Creil-Montereau faience is a faïence fine, a lead-glazed earthenware on a white body originating in the French communes of Creil, Oise and of Montereau, Seine-et-Marne, but carried forward under a unified direction since 1819. Emulating the creamware perfected by Josiah Wedgwood in the 1770s, and under the artistic and technical direction of native English potter entrepreneurs, the faience of Creil-Montereau introduced the industrial technique of transfer printing on pottery in France and raised it to a high state of perfection during its peak years in the 19th century..

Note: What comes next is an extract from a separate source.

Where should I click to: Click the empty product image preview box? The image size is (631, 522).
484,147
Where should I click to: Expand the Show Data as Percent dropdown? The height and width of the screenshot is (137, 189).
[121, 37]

A faience manufactory at the village of Montereau-sur-le-Jard had been established by Jean Rognon, working there ca 1720-1740, but the manufacture of faïence fine, which requires a very white body under its colorless but glossy lead glaze, was begun in 1749, sited to the east of the village centre the quartier Saint-Nicolas. From 1755 to 1762 these kilns were operated by Etienne-François Mazois (1719-1762) who intended to rival the increasingly successful Queen's ware perfected by Josiah Wedgwood, that was driving the traditional tin-glazed earthenwares of France out of business. In 1760 Mazois was the entrepreneur of the royal manufacture at Nevers. His family maintained a shop for faience in quai de la Tournelle, Paris. After a lapse the manufacture of faïence fine at Montereau was resumed in 1774 by an English partnership, Clark, Shaw et Cie, succeeded by Hall and Merlin-Hall, who found a new rival, 1796 - 1805, in another English entrepreneur, Christopher Potter (1751-1817). Potter first introduced in France the English technique of transfer printing from copperplate engravings onto earthenware and porcelain. This innovation transformed the pottery of Montereau from an artisanal phase to a proto-industry. Between 1805 and 1815, to avoid conflicts with the pottery of Merlin-Hall at Montereau, Potter set up works in a former tile manufactory nearby, at Cannes-Ecluse. In 1819 the proprietor of the competing manufactory at Creil bought out the owners of the Montereau works at a stiff price. The potteries at Montereau were fully incorporated with the works at Creil from 1840 to 1895 as the Faïenceries de Creil et Montereau. then in 1920 were hived off in association with the faience manufactory at Choisy-le-Roi,. The manufacture at Montereau finally closed in 1955, the abandoned works destroyed and the archives lost.